Stated goal:
Copy the following lines exactly as they appear.

Dataset:
## start

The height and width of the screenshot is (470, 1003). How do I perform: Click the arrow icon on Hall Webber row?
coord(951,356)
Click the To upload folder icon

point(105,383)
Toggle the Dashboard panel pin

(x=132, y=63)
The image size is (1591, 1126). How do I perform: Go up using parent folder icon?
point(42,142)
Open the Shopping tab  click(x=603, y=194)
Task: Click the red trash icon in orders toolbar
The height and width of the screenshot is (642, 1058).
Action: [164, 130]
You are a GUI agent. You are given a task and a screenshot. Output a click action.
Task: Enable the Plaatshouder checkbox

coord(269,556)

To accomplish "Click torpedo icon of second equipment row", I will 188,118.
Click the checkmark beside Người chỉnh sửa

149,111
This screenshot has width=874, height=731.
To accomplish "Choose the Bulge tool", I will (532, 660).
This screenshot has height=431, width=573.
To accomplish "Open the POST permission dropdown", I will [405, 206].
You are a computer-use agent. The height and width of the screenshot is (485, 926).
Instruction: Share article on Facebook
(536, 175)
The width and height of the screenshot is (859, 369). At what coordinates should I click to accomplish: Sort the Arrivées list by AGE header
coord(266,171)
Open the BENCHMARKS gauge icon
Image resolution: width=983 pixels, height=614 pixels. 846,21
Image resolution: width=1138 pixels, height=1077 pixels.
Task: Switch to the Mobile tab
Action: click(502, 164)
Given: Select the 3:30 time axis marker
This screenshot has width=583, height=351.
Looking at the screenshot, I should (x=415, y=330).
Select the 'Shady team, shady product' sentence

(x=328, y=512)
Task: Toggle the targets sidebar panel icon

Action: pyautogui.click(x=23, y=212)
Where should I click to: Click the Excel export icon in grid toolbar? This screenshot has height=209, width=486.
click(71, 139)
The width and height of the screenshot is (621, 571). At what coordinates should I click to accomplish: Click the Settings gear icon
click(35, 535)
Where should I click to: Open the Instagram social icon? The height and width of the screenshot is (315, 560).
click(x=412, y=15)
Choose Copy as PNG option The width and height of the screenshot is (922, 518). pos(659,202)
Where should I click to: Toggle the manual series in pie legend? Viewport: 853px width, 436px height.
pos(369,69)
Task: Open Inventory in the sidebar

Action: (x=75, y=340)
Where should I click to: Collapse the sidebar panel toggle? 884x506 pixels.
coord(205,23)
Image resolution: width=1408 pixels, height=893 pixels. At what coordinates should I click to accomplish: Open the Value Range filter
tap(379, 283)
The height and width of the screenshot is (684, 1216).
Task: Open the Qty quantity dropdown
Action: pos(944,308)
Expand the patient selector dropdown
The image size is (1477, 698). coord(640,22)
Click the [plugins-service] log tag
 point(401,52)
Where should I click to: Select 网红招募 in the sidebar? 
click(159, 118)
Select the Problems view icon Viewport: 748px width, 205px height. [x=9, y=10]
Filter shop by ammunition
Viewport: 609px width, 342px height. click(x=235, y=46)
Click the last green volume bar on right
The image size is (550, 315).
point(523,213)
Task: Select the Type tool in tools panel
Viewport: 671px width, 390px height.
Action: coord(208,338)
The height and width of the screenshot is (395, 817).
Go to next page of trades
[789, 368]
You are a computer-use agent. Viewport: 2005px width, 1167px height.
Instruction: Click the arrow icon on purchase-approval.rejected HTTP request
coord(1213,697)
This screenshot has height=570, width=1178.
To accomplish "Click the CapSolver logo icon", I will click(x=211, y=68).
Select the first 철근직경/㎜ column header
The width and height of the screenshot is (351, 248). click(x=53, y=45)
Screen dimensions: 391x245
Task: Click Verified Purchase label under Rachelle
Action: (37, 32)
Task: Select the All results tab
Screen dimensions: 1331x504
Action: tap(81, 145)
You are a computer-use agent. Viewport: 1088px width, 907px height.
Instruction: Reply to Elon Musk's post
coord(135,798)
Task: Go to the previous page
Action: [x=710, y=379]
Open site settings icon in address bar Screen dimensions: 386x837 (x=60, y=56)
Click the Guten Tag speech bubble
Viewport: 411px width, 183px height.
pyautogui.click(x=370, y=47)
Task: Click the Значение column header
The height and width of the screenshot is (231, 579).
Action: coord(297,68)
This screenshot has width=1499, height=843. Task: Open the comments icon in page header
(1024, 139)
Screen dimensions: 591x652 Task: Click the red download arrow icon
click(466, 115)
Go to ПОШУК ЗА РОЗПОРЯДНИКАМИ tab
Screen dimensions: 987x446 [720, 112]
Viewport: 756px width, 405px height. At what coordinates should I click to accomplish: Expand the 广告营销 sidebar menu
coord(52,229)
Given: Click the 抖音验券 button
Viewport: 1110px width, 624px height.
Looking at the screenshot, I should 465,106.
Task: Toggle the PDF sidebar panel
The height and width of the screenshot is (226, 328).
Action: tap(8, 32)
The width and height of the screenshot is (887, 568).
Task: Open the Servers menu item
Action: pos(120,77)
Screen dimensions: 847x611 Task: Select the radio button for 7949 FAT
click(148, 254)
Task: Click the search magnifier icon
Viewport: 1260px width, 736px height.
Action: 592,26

## end

Full response:
The height and width of the screenshot is (470, 1003). How do I perform: Click the arrow icon on Hall Webber row?
coord(951,356)
Click the To upload folder icon

point(105,383)
Toggle the Dashboard panel pin

(x=132, y=63)
The image size is (1591, 1126). How do I perform: Go up using parent folder icon?
point(42,142)
Open the Shopping tab  click(x=603, y=194)
Task: Click the red trash icon in orders toolbar
The height and width of the screenshot is (642, 1058).
Action: [164, 130]
You are a GUI agent. You are given a task and a screenshot. Output a click action.
Task: Enable the Plaatshouder checkbox

coord(269,556)

To accomplish "Click torpedo icon of second equipment row", I will 188,118.
Click the checkmark beside Người chỉnh sửa

149,111
This screenshot has width=874, height=731.
To accomplish "Choose the Bulge tool", I will (532, 660).
This screenshot has height=431, width=573.
To accomplish "Open the POST permission dropdown", I will [405, 206].
You are a computer-use agent. The height and width of the screenshot is (485, 926).
Instruction: Share article on Facebook
(536, 175)
The width and height of the screenshot is (859, 369). At what coordinates should I click to accomplish: Sort the Arrivées list by AGE header
coord(266,171)
Open the BENCHMARKS gauge icon
Image resolution: width=983 pixels, height=614 pixels. 846,21
Image resolution: width=1138 pixels, height=1077 pixels.
Task: Switch to the Mobile tab
Action: click(502, 164)
Given: Select the 3:30 time axis marker
This screenshot has width=583, height=351.
Looking at the screenshot, I should (x=415, y=330).
Select the 'Shady team, shady product' sentence

(x=328, y=512)
Task: Toggle the targets sidebar panel icon

Action: pyautogui.click(x=23, y=212)
Where should I click to: Click the Excel export icon in grid toolbar? This screenshot has height=209, width=486.
click(71, 139)
The width and height of the screenshot is (621, 571). At what coordinates should I click to accomplish: Click the Settings gear icon
click(35, 535)
Where should I click to: Open the Instagram social icon? The height and width of the screenshot is (315, 560).
click(x=412, y=15)
Choose Copy as PNG option The width and height of the screenshot is (922, 518). pos(659,202)
Where should I click to: Toggle the manual series in pie legend? Viewport: 853px width, 436px height.
pos(369,69)
Task: Open Inventory in the sidebar

Action: (x=75, y=340)
Where should I click to: Collapse the sidebar panel toggle? 884x506 pixels.
coord(205,23)
Image resolution: width=1408 pixels, height=893 pixels. At what coordinates should I click to accomplish: Open the Value Range filter
tap(379, 283)
The height and width of the screenshot is (684, 1216).
Task: Open the Qty quantity dropdown
Action: pos(944,308)
Expand the patient selector dropdown
The image size is (1477, 698). coord(640,22)
Click the [plugins-service] log tag
 point(401,52)
Where should I click to: Select 网红招募 in the sidebar? 
click(159, 118)
Select the Problems view icon Viewport: 748px width, 205px height. [x=9, y=10]
Filter shop by ammunition
Viewport: 609px width, 342px height. click(x=235, y=46)
Click the last green volume bar on right
The image size is (550, 315).
point(523,213)
Task: Select the Type tool in tools panel
Viewport: 671px width, 390px height.
Action: coord(208,338)
The height and width of the screenshot is (395, 817).
Go to next page of trades
[789, 368]
You are a computer-use agent. Viewport: 2005px width, 1167px height.
Instruction: Click the arrow icon on purchase-approval.rejected HTTP request
coord(1213,697)
This screenshot has height=570, width=1178.
To accomplish "Click the CapSolver logo icon", I will click(x=211, y=68).
Select the first 철근직경/㎜ column header
The width and height of the screenshot is (351, 248). click(x=53, y=45)
Screen dimensions: 391x245
Task: Click Verified Purchase label under Rachelle
Action: (37, 32)
Task: Select the All results tab
Screen dimensions: 1331x504
Action: tap(81, 145)
You are a computer-use agent. Viewport: 1088px width, 907px height.
Instruction: Reply to Elon Musk's post
coord(135,798)
Task: Go to the previous page
Action: [x=710, y=379]
Open site settings icon in address bar Screen dimensions: 386x837 (x=60, y=56)
Click the Guten Tag speech bubble
Viewport: 411px width, 183px height.
pyautogui.click(x=370, y=47)
Task: Click the Значение column header
The height and width of the screenshot is (231, 579).
Action: coord(297,68)
This screenshot has width=1499, height=843. Task: Open the comments icon in page header
(1024, 139)
Screen dimensions: 591x652 Task: Click the red download arrow icon
click(466, 115)
Go to ПОШУК ЗА РОЗПОРЯДНИКАМИ tab
Screen dimensions: 987x446 [720, 112]
Viewport: 756px width, 405px height. At what coordinates should I click to accomplish: Expand the 广告营销 sidebar menu
coord(52,229)
Given: Click the 抖音验券 button
Viewport: 1110px width, 624px height.
Looking at the screenshot, I should 465,106.
Task: Toggle the PDF sidebar panel
The height and width of the screenshot is (226, 328).
Action: tap(8, 32)
The width and height of the screenshot is (887, 568).
Task: Open the Servers menu item
Action: pos(120,77)
Screen dimensions: 847x611 Task: Select the radio button for 7949 FAT
click(148, 254)
Task: Click the search magnifier icon
Viewport: 1260px width, 736px height.
Action: 592,26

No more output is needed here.